For the best AI agents to be genuinely useful over time, memory has to be findable — not just stored. This is the setup that closes that gap without touching your agent config or changing how OpenClaw works.
What This Means for Your Agent Memory Strategy
- OpenClaw’s markdown memory is elegant and portable — but keyword-only search (grep) stops working as soon as memories grow beyond a few weeks. Semantic memory search is the fix.
- memsearch adds a searchable index on top of your existing files without modifying them. Your markdown files stay the source of truth; the index is just a derived cache you can rebuild anytime.
- Hybrid search — combining meaning-based retrieval with keyword matching — outperforms either approach alone. This is why systems like OpenClaw’s own memory layer use both, and why memsearch does too.
- SHA-256 content hashing means re-indexing only processes new or changed files. You can run it as often as you like at effectively zero cost after the initial index is built.
- For personal agent setups where privacy matters, the fully local embedding option requires no API keys and no cloud access. It’s the right default for most individual users.
- My thinking on memory access control is still evolving — especially as multi-agent setups get more common. The short answer: handle permissions at the directory level, not the search layer. More on that in a future piece.
Frequently Asked Questions
Do I need to change how my OpenClaw agent writes memories?

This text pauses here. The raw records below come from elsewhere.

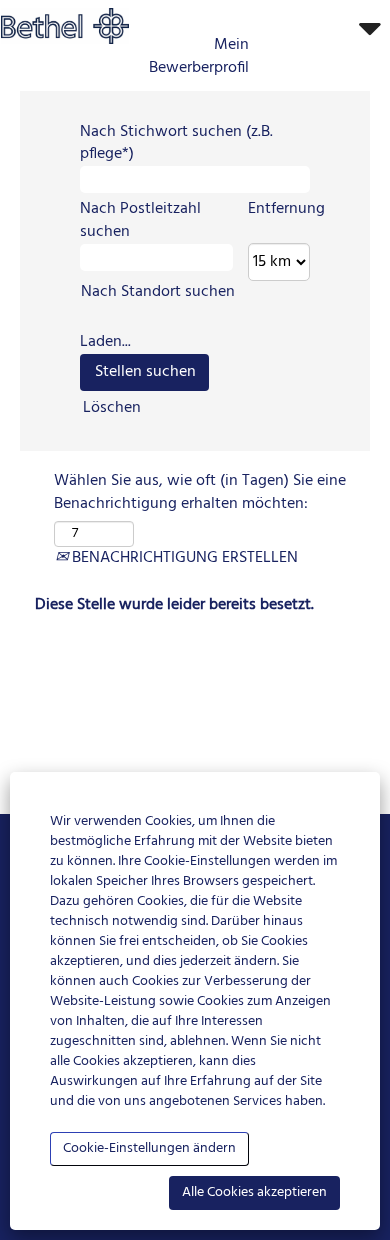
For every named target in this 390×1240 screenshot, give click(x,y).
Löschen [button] (112, 408)
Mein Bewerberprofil (199, 57)
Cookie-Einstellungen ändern (149, 1148)
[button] (325, 30)
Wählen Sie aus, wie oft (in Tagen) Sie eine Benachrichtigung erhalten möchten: (200, 493)
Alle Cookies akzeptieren (254, 1192)
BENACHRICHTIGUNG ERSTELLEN (183, 558)
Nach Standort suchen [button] (158, 292)
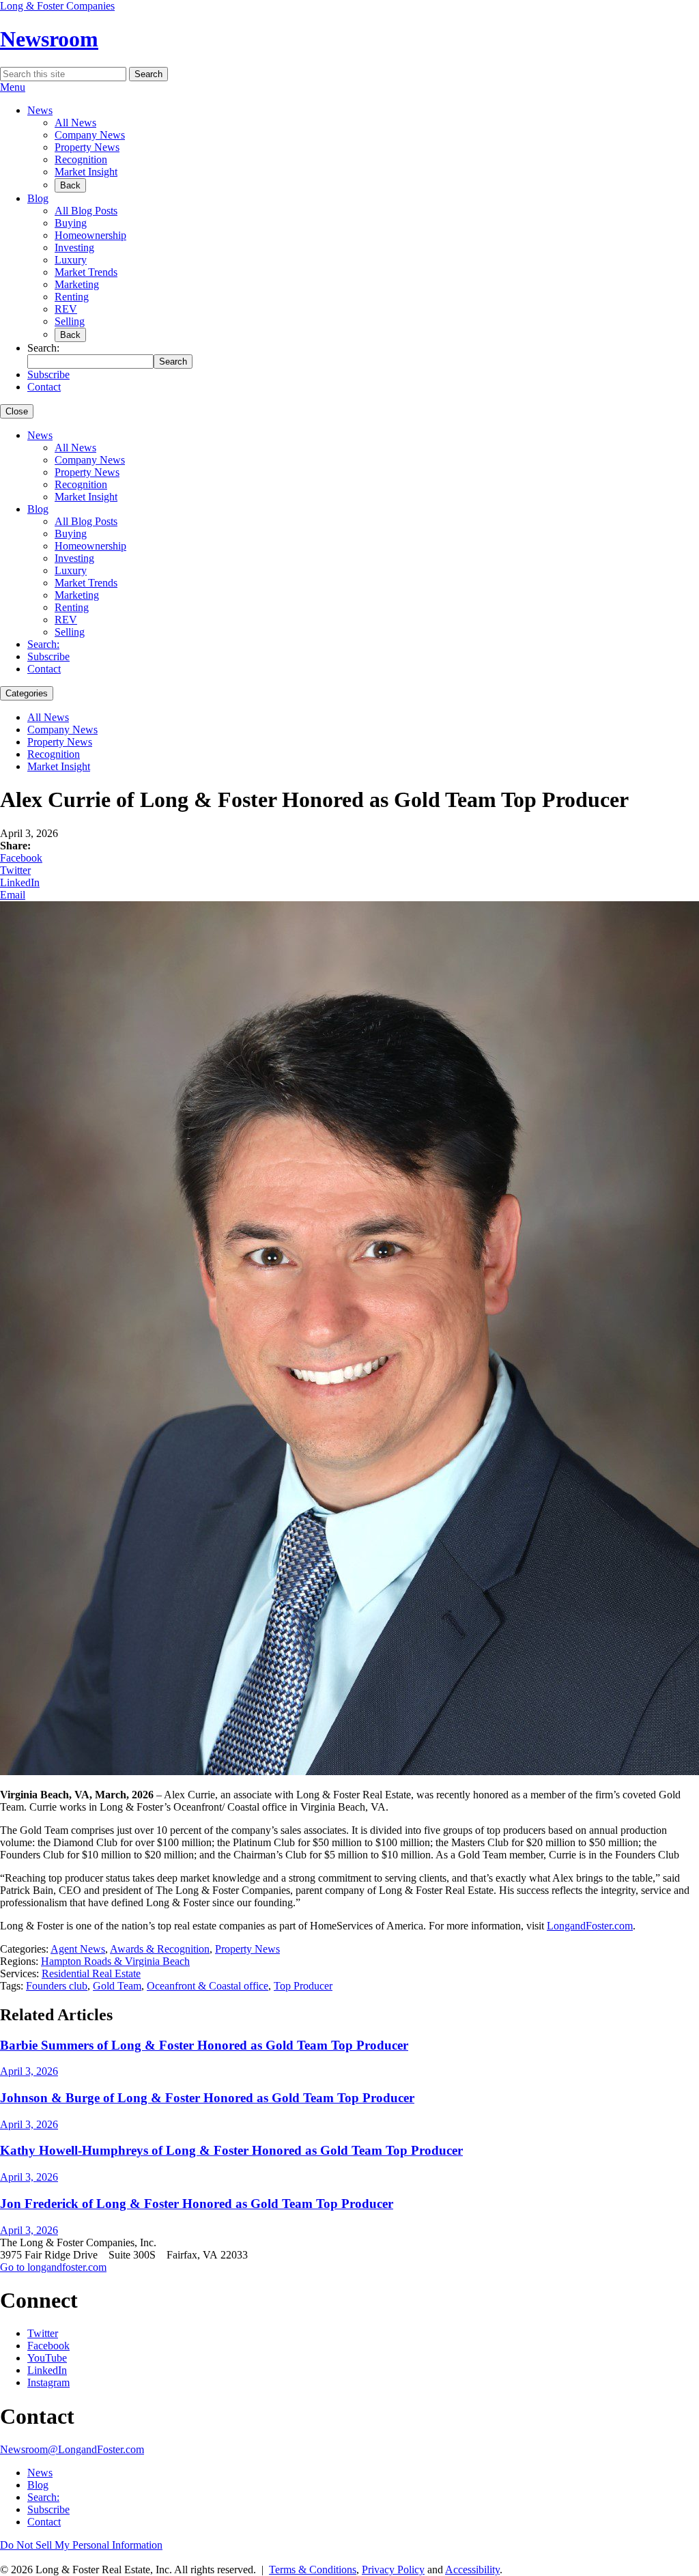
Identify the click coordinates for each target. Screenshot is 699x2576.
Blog (37, 198)
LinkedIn (20, 882)
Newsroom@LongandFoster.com (72, 2449)
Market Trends (86, 272)
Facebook (21, 858)
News (40, 110)
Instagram (48, 2382)
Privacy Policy (393, 2569)
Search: (43, 644)
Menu (12, 87)
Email (12, 895)
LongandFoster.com (590, 1925)
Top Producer (303, 1986)
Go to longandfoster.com (53, 2267)
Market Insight (86, 172)
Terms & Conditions (312, 2569)
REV (66, 309)
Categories (26, 693)
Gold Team (117, 1986)
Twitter (15, 870)
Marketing (77, 284)
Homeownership (90, 235)
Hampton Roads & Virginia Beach (115, 1961)
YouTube (47, 2358)
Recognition (81, 159)
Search (148, 74)
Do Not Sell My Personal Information (81, 2545)
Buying (71, 223)
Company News (90, 135)
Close (16, 411)
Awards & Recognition (160, 1949)
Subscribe (48, 374)
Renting (72, 296)
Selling (70, 321)
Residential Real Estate (91, 1973)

No. memsearch reads your existing markdown files and builds an index alongside them. Your agent keeps writing memories exactly as it does today. The only change is that you now have a way to search them by meaning.
What happens if I delete or edit a memory file?
If you’re running the file watcher, it will detect the change and update the index automatically. If you’re not using the watcher, re-run memsearch index after making changes. The SHA-256 hashing system ensures only affected chunks are re-processed — the rest of the index stays intact.
Is this safe to use with sensitive personal memories?
It depends on your embedding provider. If you use a cloud provider like OpenAI, your memory content is sent to their API during indexing. If privacy matters, use the local embedding option (pip install "memsearch[local]") — your content never leaves your machine. The local option works well for personal agent setups.
Can I use this with other agent frameworks besides OpenClaw?
Yes. memsearch is a standalone tool — it indexes any directory of markdown files. If your agent stores memory as markdown, this works. The tool was built with OpenClaw’s memory structure in mind, but it’s not locked to it.
How much does it cost to run?
If you use local embeddings, the ongoing cost is zero — just compute on your own machine. If you use a cloud embedding API like OpenAI’s, costs scale with how much new content gets indexed. For personal use with one agent, expect well under $5/month at typical memory growth rates. SHA-256 deduplication means you’re never paying to re-index content that hasn’t changed.